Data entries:
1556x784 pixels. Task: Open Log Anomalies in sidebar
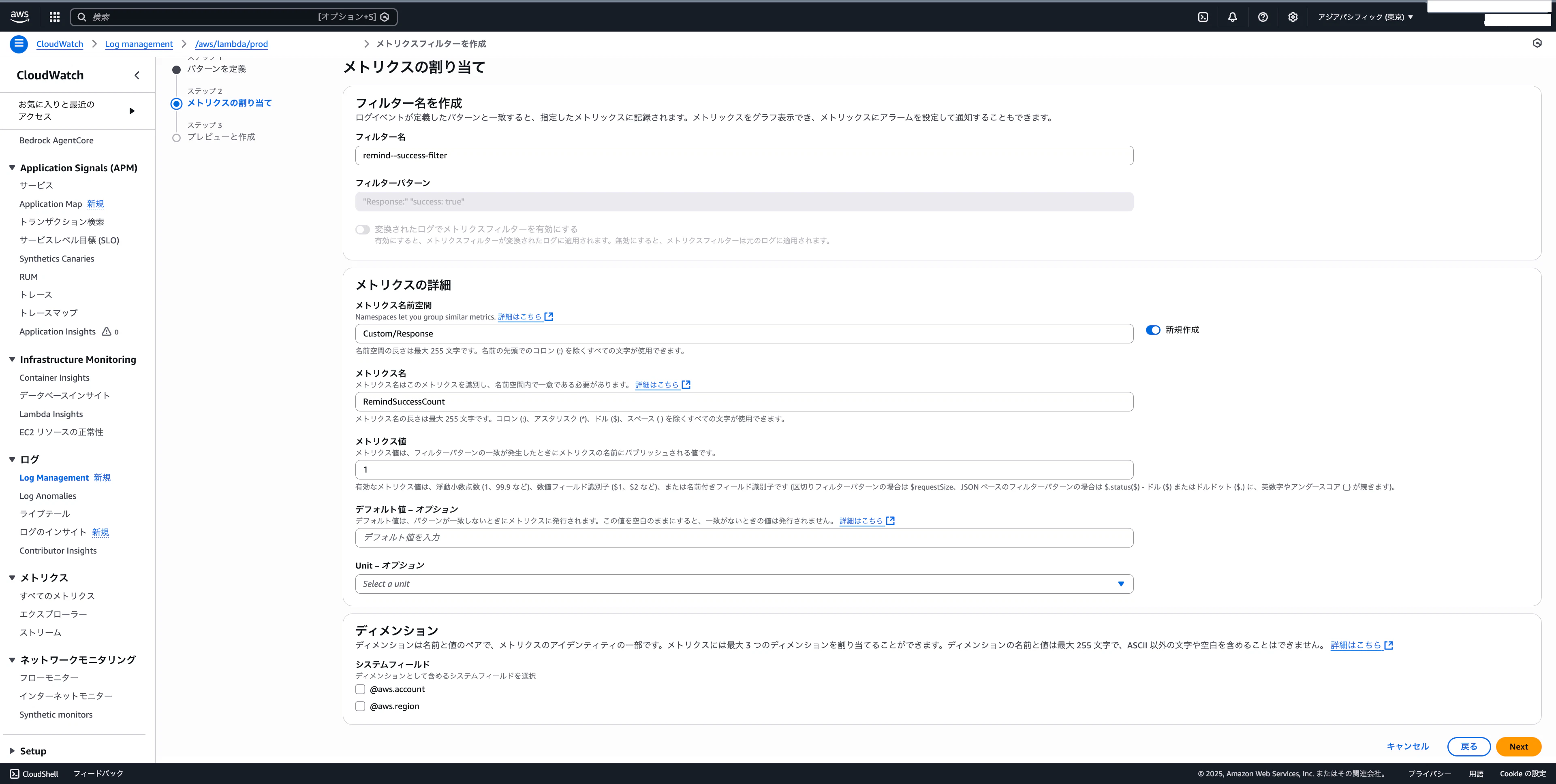point(48,496)
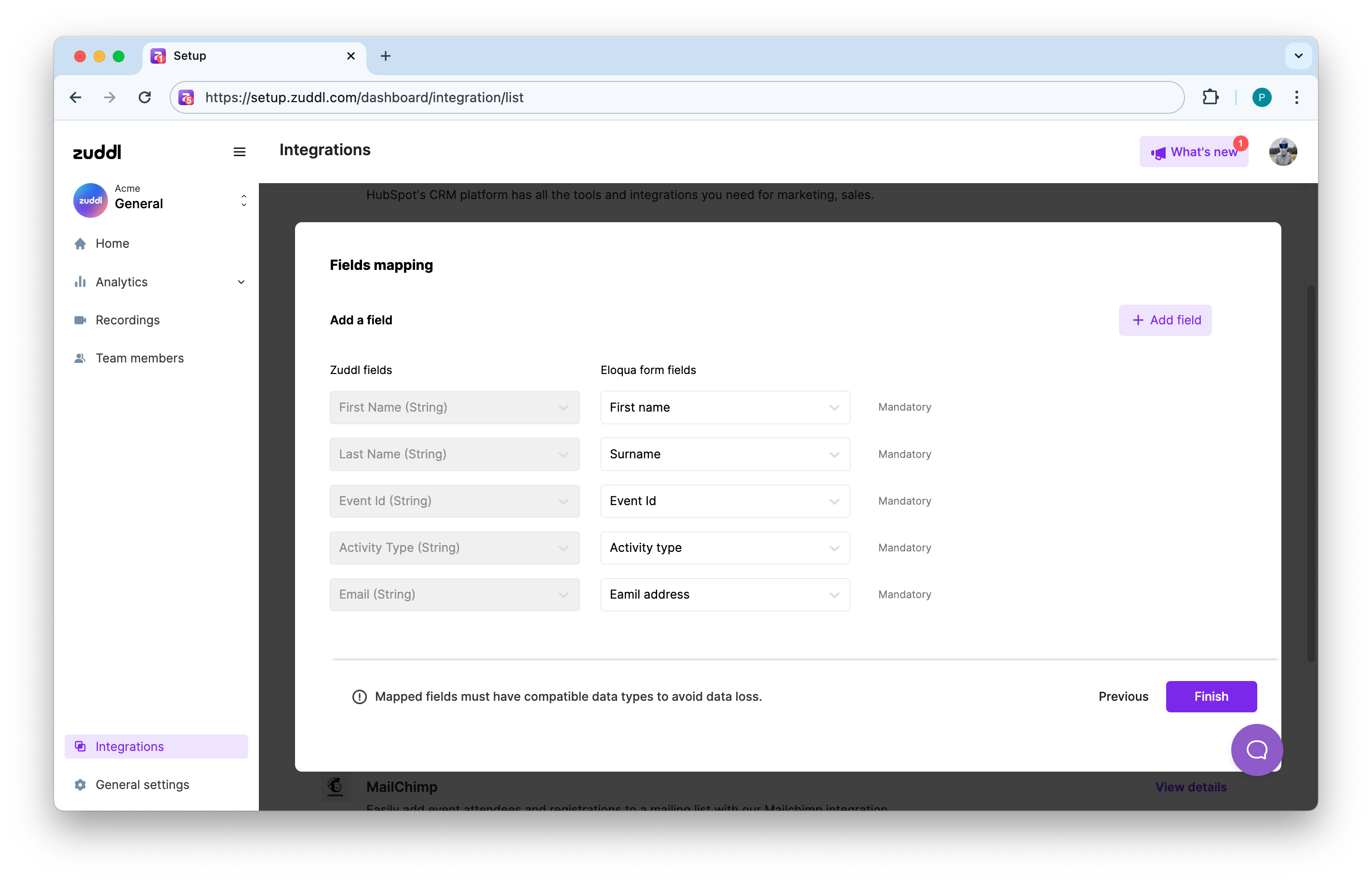
Task: Expand the Surname Eloqua field dropdown
Action: tap(725, 454)
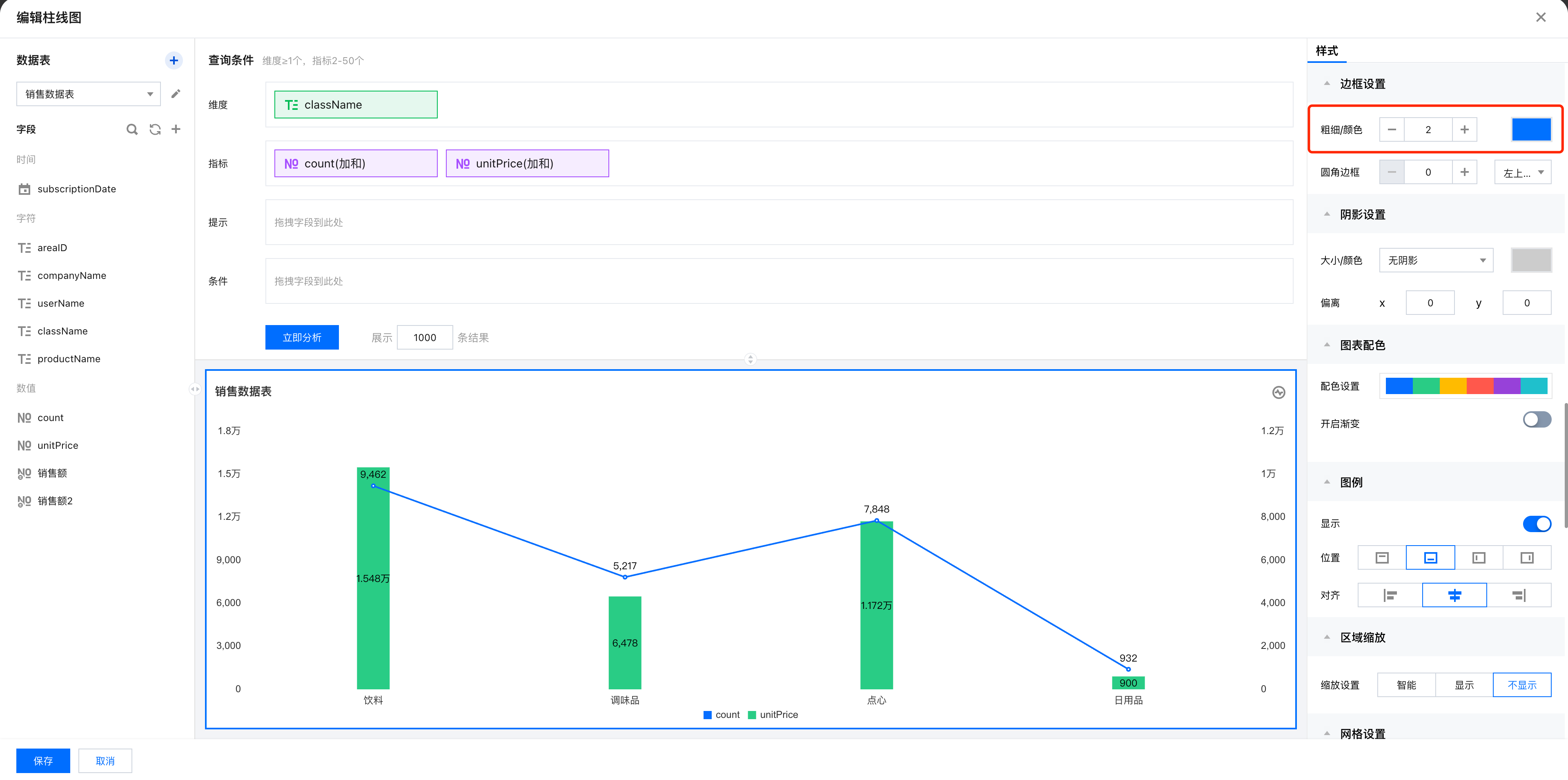Turn off the legend 显示 toggle
The image size is (1568, 780).
click(1536, 524)
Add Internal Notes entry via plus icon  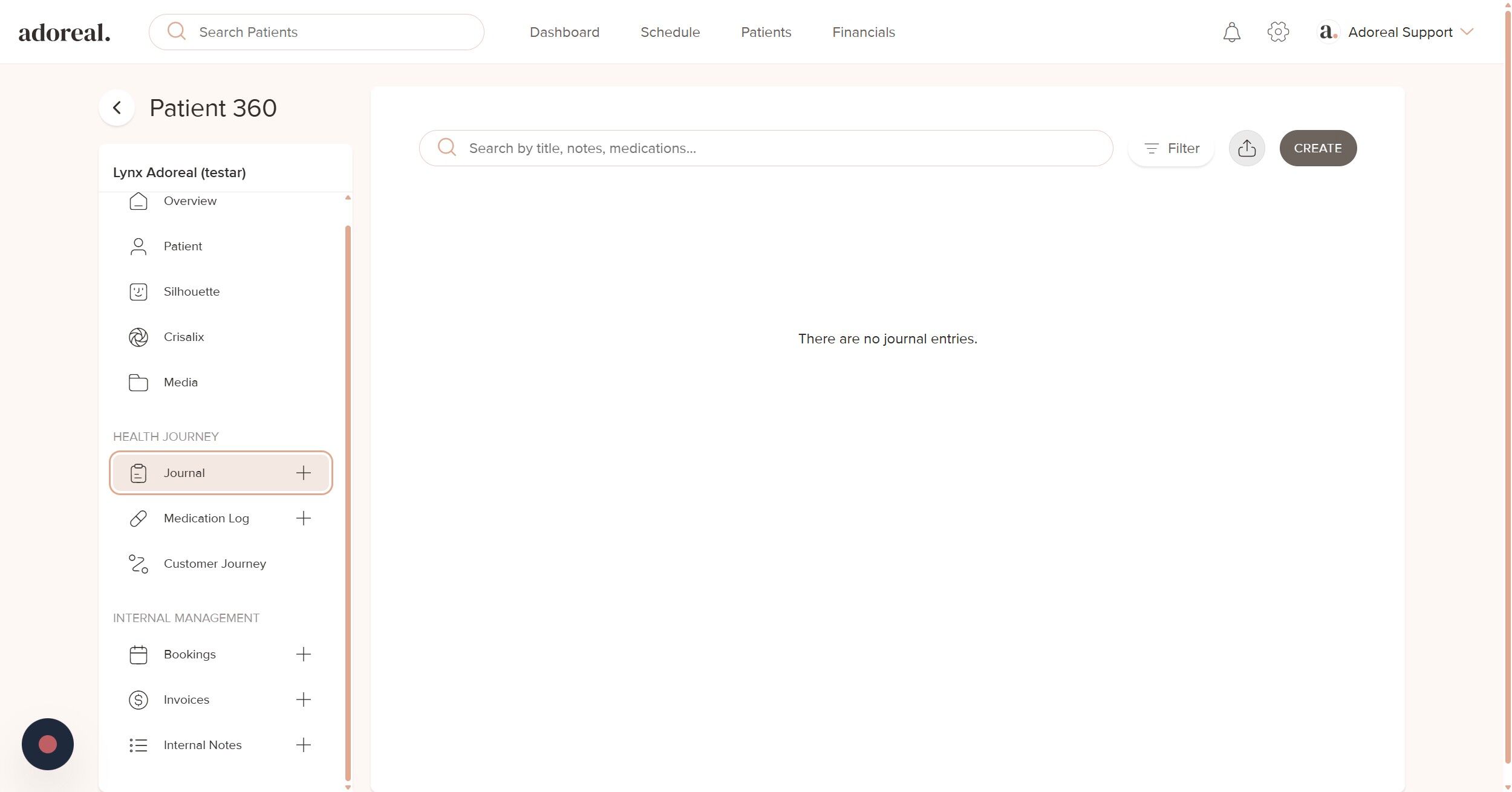coord(304,745)
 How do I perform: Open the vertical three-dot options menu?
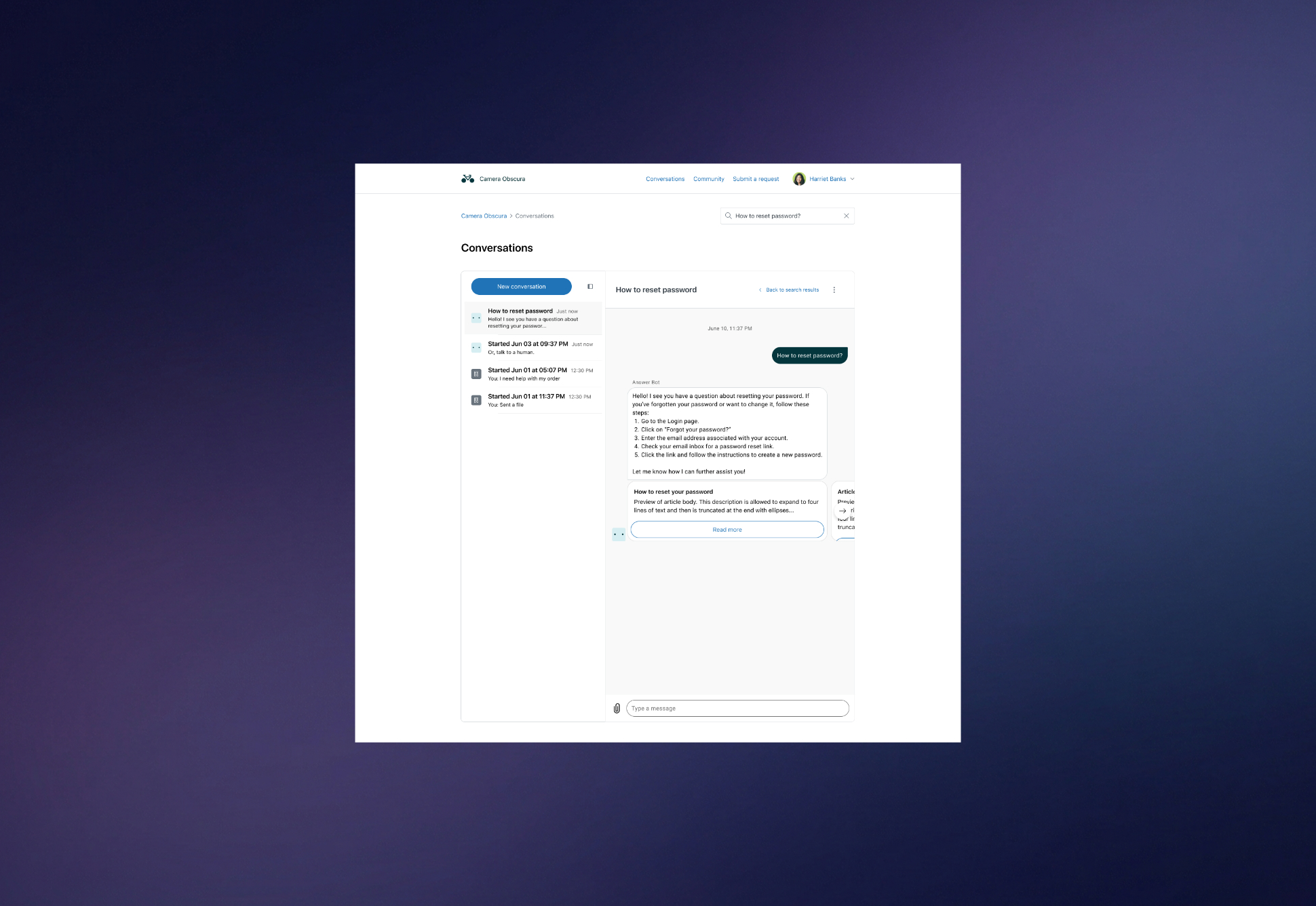834,290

- **HOW TO COMPLETE THIS TASK**
Retype the lines exactly. Begin at the one that holds "How do I perform: Open", stop at the last line of the entries above, and drop the pictures.

- **ANSWER TO THE PROBLEM**
 How do I perform: Open the vertical three-dot options menu?
834,290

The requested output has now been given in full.